Маме периодически удавалось на короткое время войти почти в норму, мы с ней что-то вспоминали, о чем-то говорили, к ней, естественно, приезжали и наши знакомые, и родственники, конечно, брат из Нью-Йорка, но состояния ухудшалось, боли становились невыносимыми даже без движения. Папа, если дежурил он, требовал более сильные обезболивающие, не понимая, что наркотики типа оксикодона или морфина еще больше разрушают сознание, но и боль у мамы в ноге было такой сильной, что терпеть ее даже тому, кто был просто рядом, было невмоготу. В момент очередного принятия сильного обезболивающего мама впала в сон, из которого уже не могла выйти. Она дышала сама, но проснуться уже не могла. Сердобольный персонал опять отправил ее в больницу, чтобы они чем-то ей помогли, но там тоже были бессильны.

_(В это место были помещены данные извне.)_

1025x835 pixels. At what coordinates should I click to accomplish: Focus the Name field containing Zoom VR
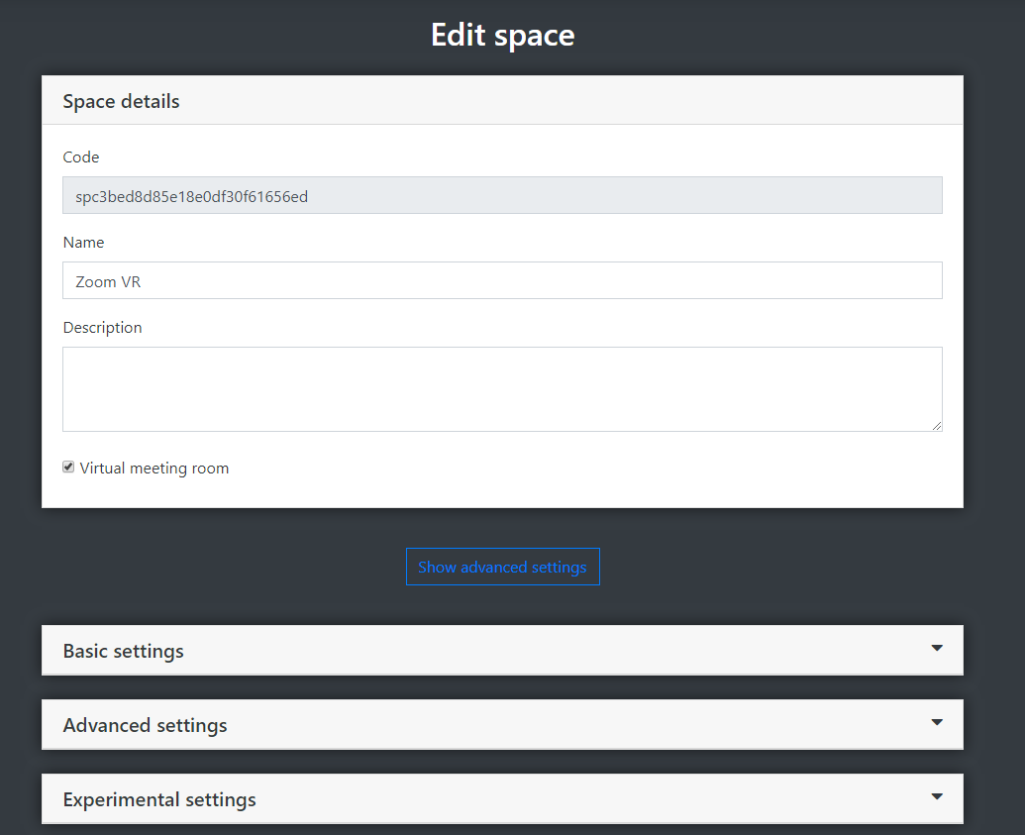tap(502, 281)
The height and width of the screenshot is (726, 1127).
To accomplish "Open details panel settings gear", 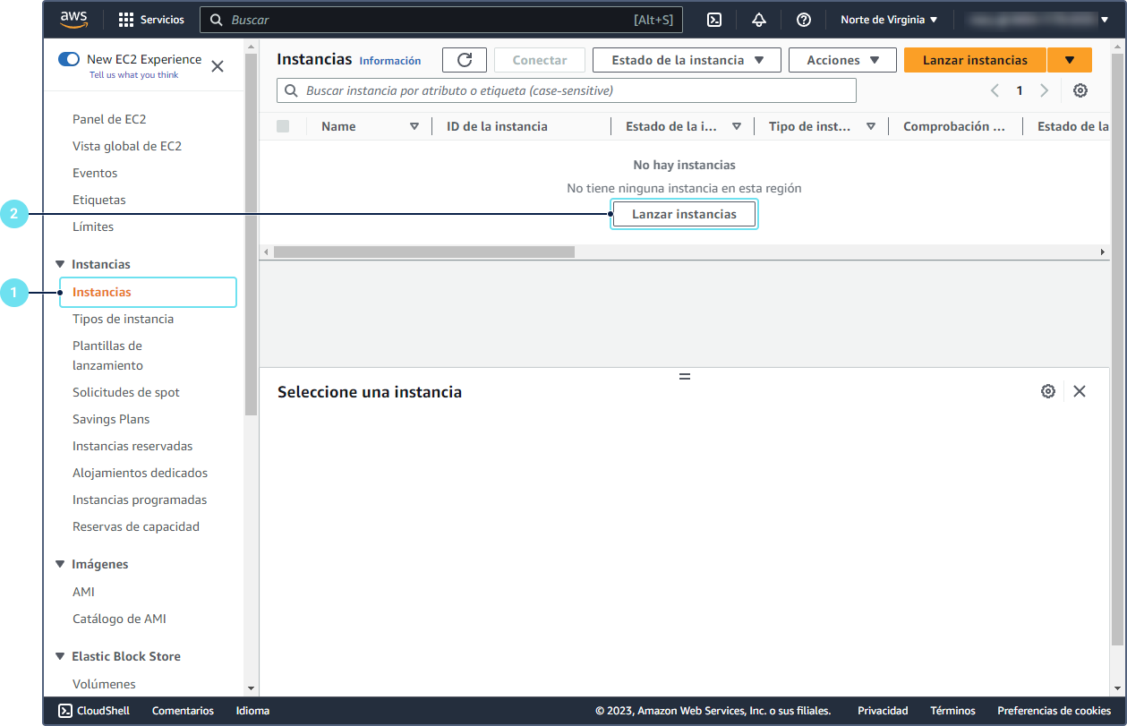I will pyautogui.click(x=1048, y=391).
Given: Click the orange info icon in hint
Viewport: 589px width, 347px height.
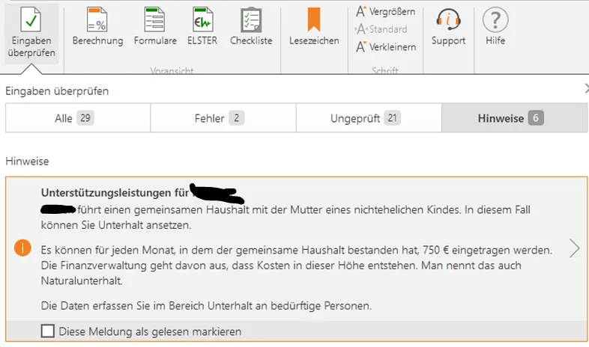Looking at the screenshot, I should (x=23, y=248).
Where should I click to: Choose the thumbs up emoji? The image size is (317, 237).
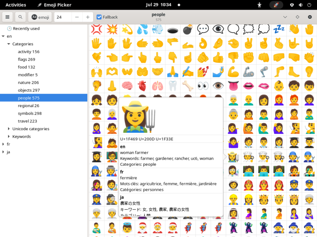click(x=218, y=58)
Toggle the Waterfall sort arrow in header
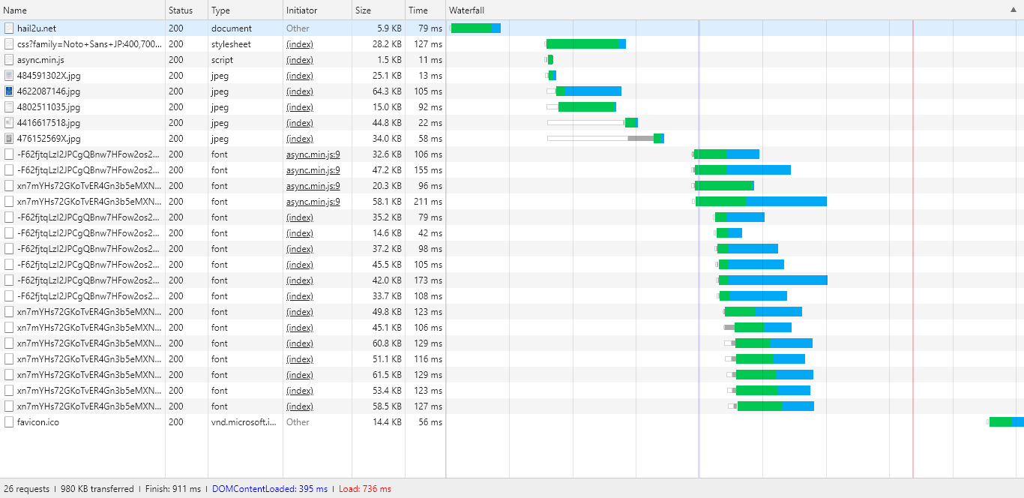Image resolution: width=1024 pixels, height=498 pixels. [1014, 11]
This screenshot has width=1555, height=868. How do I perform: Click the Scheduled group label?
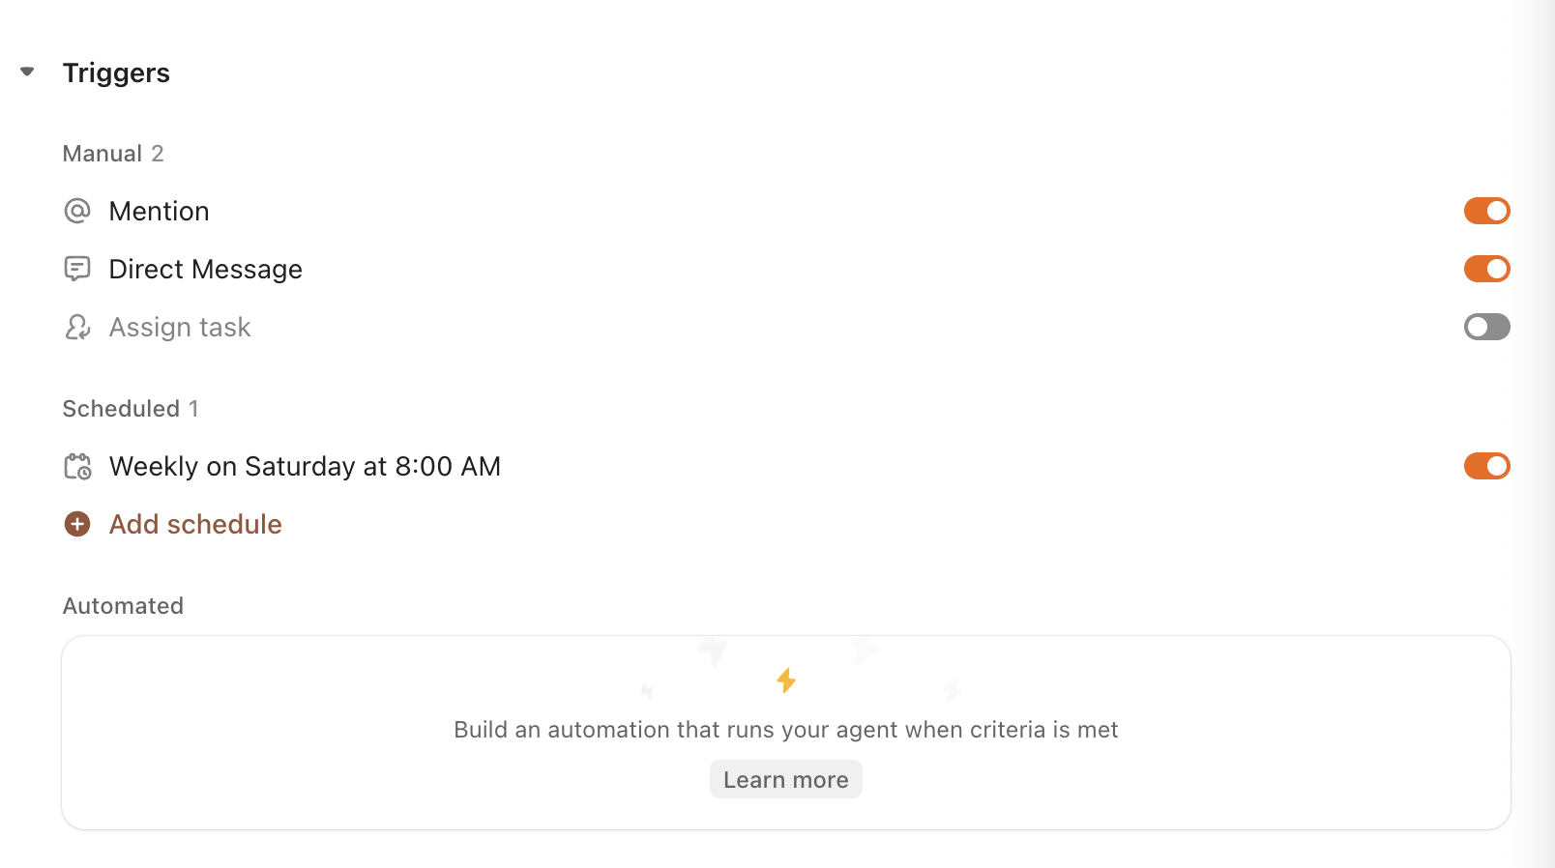121,409

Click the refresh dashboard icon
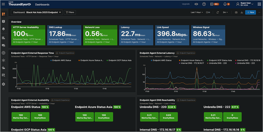pyautogui.click(x=218, y=12)
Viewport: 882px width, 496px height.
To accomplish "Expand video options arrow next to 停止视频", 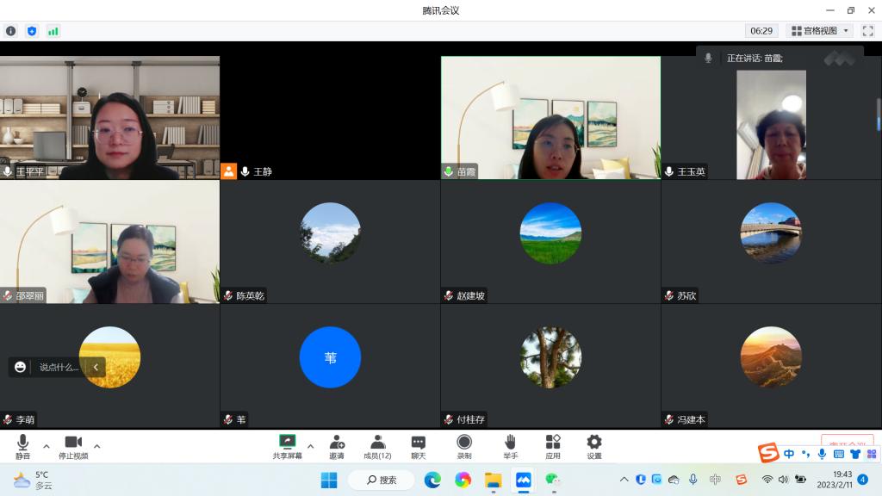I will click(96, 446).
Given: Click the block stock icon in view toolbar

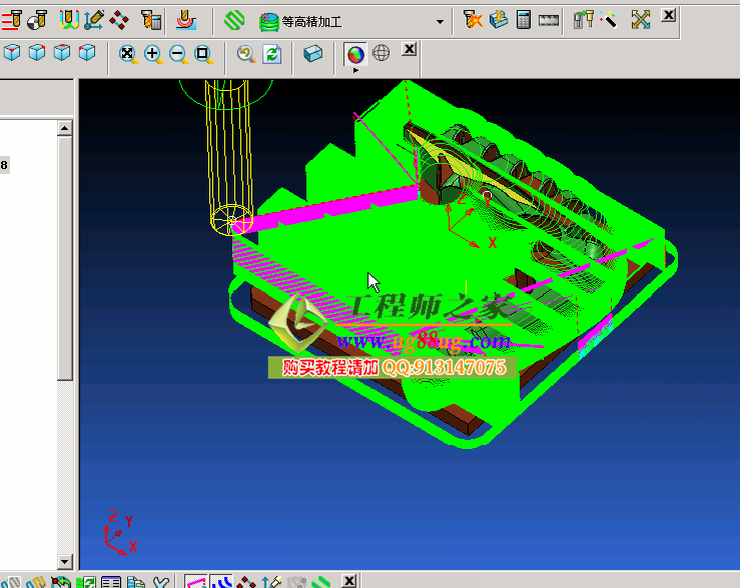Looking at the screenshot, I should coord(313,54).
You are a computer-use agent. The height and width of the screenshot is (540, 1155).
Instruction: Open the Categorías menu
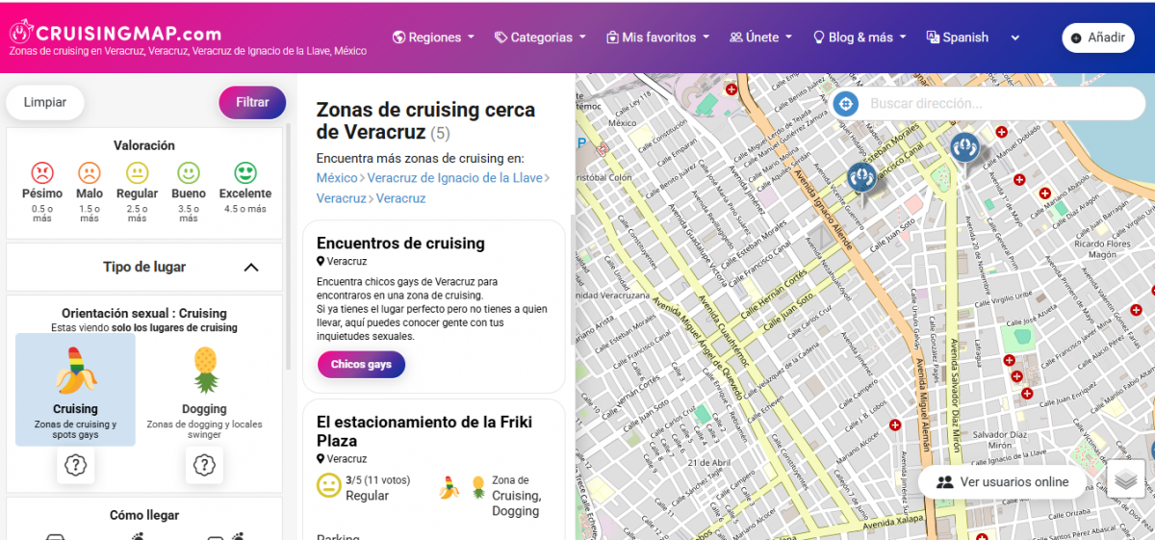(x=540, y=38)
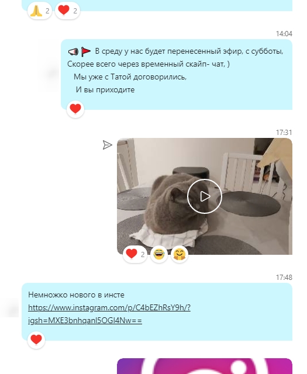Click heart reaction under Instagram link message
The image size is (307, 374).
click(36, 340)

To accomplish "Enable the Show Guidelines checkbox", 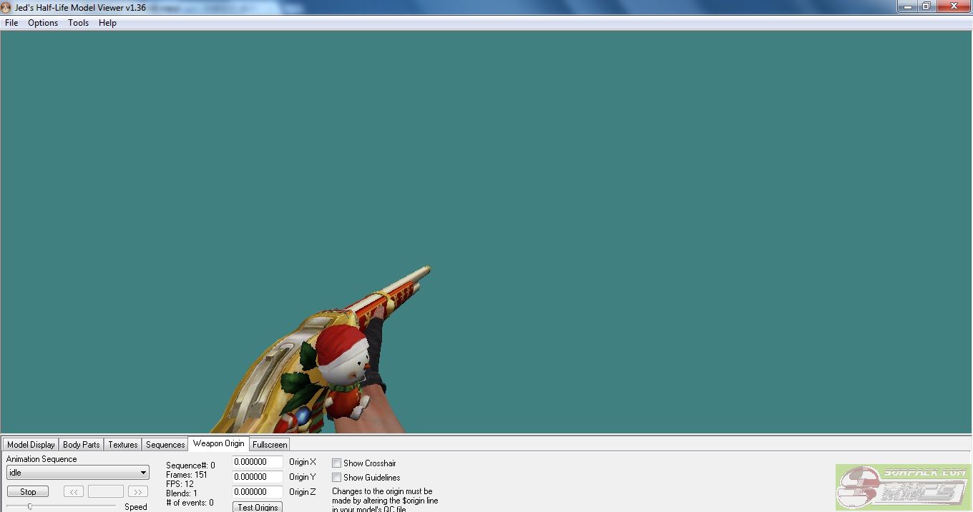I will (x=336, y=478).
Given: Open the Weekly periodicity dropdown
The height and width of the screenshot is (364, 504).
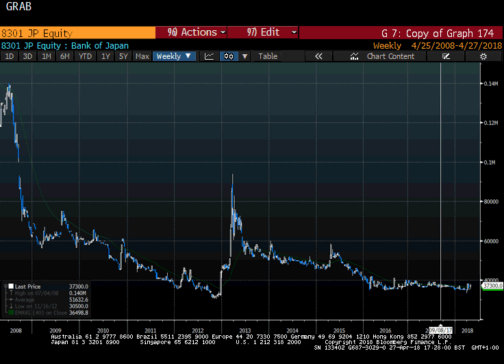Looking at the screenshot, I should click(x=175, y=56).
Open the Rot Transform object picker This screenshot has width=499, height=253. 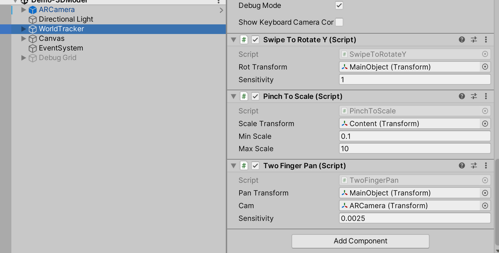pyautogui.click(x=485, y=67)
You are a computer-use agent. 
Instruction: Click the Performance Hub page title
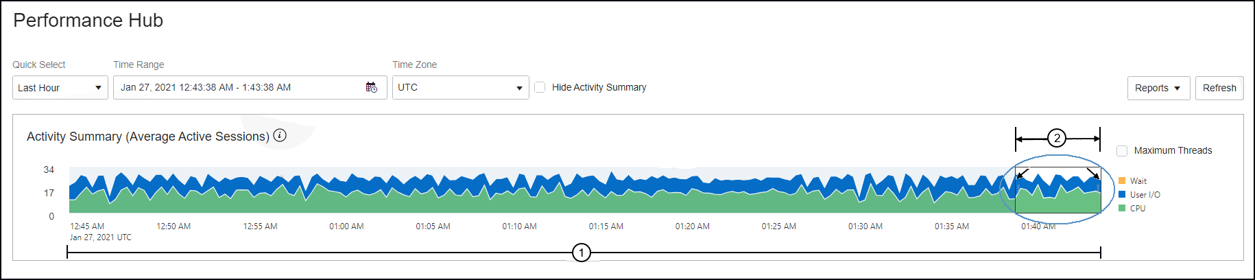click(x=88, y=21)
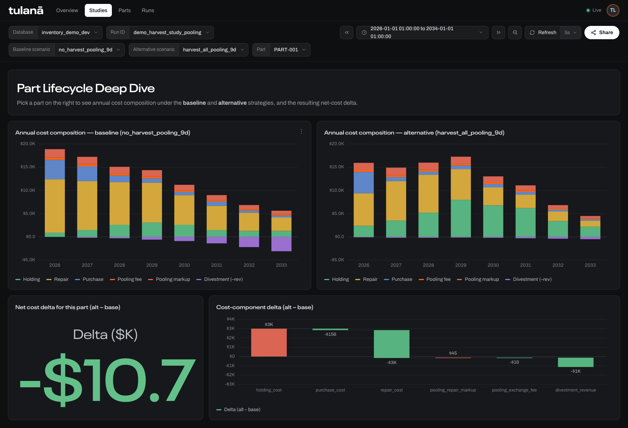
Task: Toggle Pooling markup in alternative legend
Action: pos(478,279)
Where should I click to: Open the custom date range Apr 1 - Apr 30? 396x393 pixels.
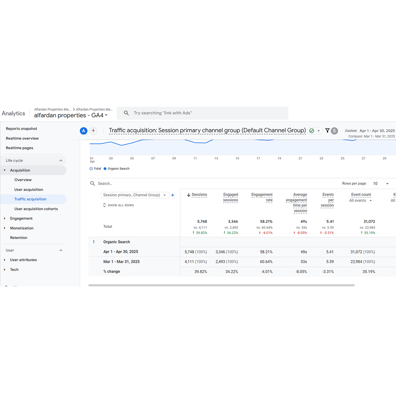coord(377,131)
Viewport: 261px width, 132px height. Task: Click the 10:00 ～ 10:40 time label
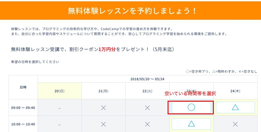(23, 124)
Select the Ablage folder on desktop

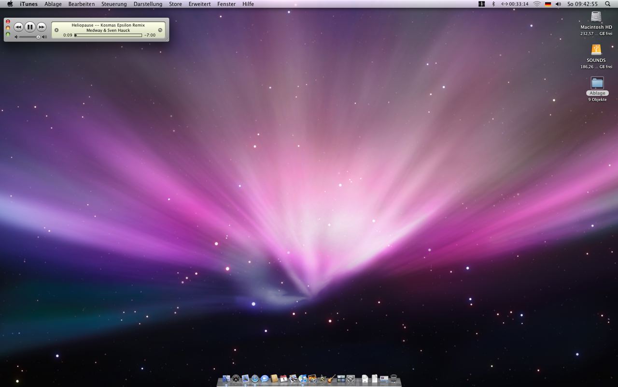point(597,83)
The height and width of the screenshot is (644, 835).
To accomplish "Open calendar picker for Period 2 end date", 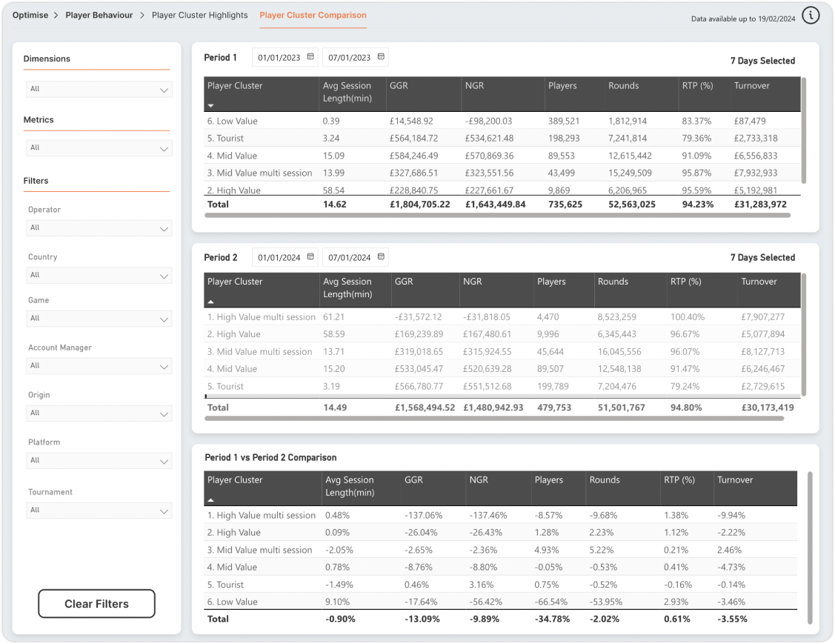I will (381, 257).
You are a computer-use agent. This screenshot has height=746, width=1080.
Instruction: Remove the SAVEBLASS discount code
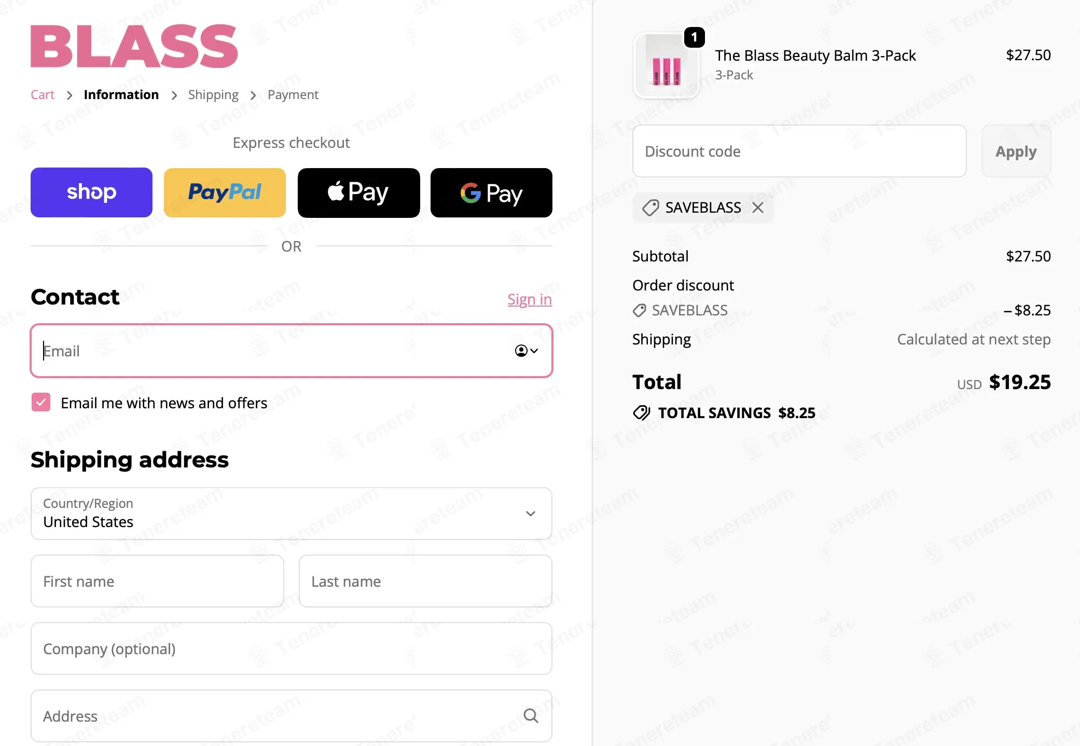[x=758, y=208]
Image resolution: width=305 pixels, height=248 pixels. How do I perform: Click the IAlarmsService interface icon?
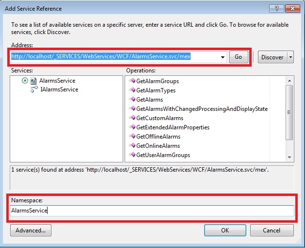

Как часто бывает, начались совпадения. У меня сильно заболел зуб, я поехал в своему врачу, но он сказал, что лечить зуб не позволяет моя страховка, так как зуб с несколькими каналами, только вырывать. И посоветовал одну клинику, где учат студентов и молодых врачей, мол, они могут и полечить, если хорошо попросить. Боль тем временем усиливалась, и когда я сел в кресло и мне сказали, что лечить они не могут, а могут только вырвать, я был уже согласен на все. Какая-то студентка варварски вырвала мне зуб, от чего боль не уменьшилась, а усилилась. Я почти орал, и тут раздается звонок из маминого госпиталя, и меня просят срочно приехать. Я что-то мычу в ответ. Сажусь в машину и еду в госпиталь, где меня просят подписать бумагу, где госпиталь утверждает, что больше ничем маме помочь не может, и просит согласие на ее отправку в рехаб. Я, больше опасаясь неадекватной реакции папы и вообще не очень соображая после наркоза, говорю, что подписать такую бумагу не могу. Ничего страшного, не волнуйтесь, мы можем ее отправить в рехаб и без вашей подписи.
Они отправили находящуюся без сознания маму в рехаб, мы с папой поехали с ней. Долго сидели, потом папа говорит: а если им предложить денег, они смогут ей помочь? Кому денег, папа, ты же знаешь, им запрещено брать и пятерку, которой мы сначала пытались благодарить обсуживающий персонал, пока нам не объяснили, что деньги они не берут категорически по протоколу, но могут брать подарочные карты, чем мы и пользовались. Кому платить – некому, разве что господу богу.
Папа очень устал, попросился домой, уехал, я остался с мамой один, и ночью она умерла.
***
И я еще покажу, как все или многое повторилось почти дословно в случае с моей Таней. Это была репетиция, чего я, конечно, не понял.